Sanjay Mehta
Vice President, Chief Financial Officer at Teradyne
Thank you, Greg. Good morning, everyone. Today, I'll cover the financial summary of Q1, provide our Q2 outlook and the full year planning assumptions. I will also provide some financial color around our robotics companies and update you on our supply chain and resiliency progress. Now to Q1. First quarter sales were $618 million, which was $28 million above our mid-guide with non-GAAP EPS of $0.55, which was above our high guide of $0.52. Non-GAAP gross margins were 57.7% above our guidance due to favorable product mix, operational efficiencies and some resiliency costs deferred until later in the year. Non-GAAP operating expenses were $251 million, flat with fourth quarter opex. And non-GAAP operating profit rate was 17%. We had no 10% customer in the quarter.

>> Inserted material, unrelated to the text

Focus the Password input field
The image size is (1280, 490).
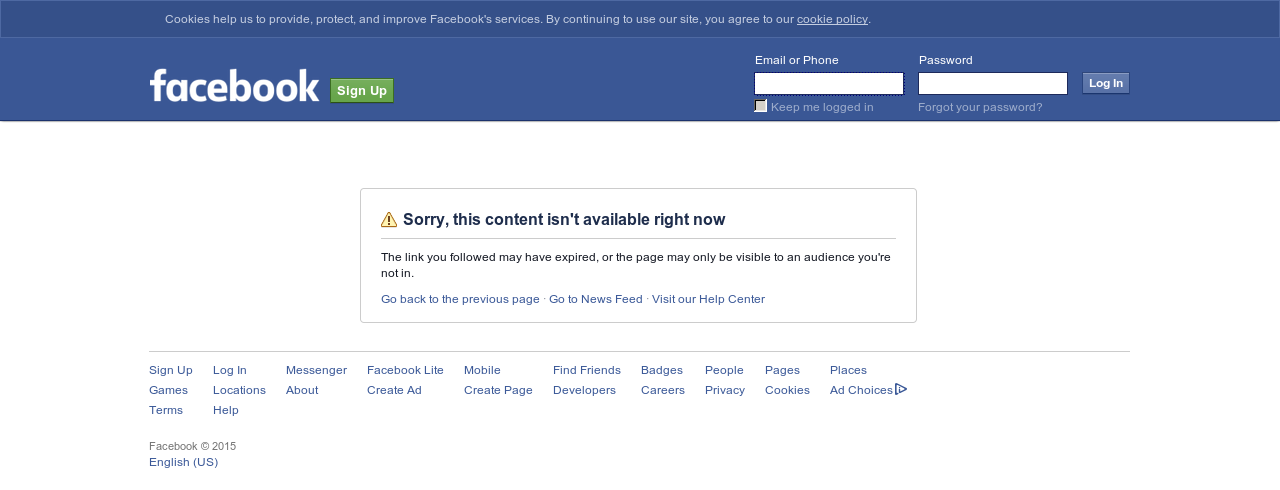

The tax rate, excluding discrete items for the quarter was 16.5% on a GAAP basis and 16.75% on a non-GAAP basis. Semi Test revenue for the quarter was $415 million, with SOC revenue contributing $347 million and memory of $68 million. As Greg noted, SOC strength was concentrated in auto and industrial end markets. In memory, our sales were strongest in flash final test followed by DRAM final test as the industry ramps new, higher-speed devices from smartphone and server applications. System Test Group Q1 revenue was $75 million with $34 million in storage test and low SLT and HDD demand. Recall, SLT has high exposure to the smartphone market and as widely noted, HDD markets are weak this year. In Wireless Test, revenue was $39 million in Q1 on the impact of both low PC and smartphone volumes and a low in complexity driven test investments ahead of the expected WiFi seven rollout beginning in 2024. Now to robotics. Revenue was $89 million with UR contributing $72 million and MiR $17 million. FX did not have a material impact on our top or bottom lines. Profitability was negative in the quarter on weaker revenue growth. We are trending toward a breakeven profit this year, below our intended 5% to 15% operating profit objectives. Gross margins continue to be above the corporate average.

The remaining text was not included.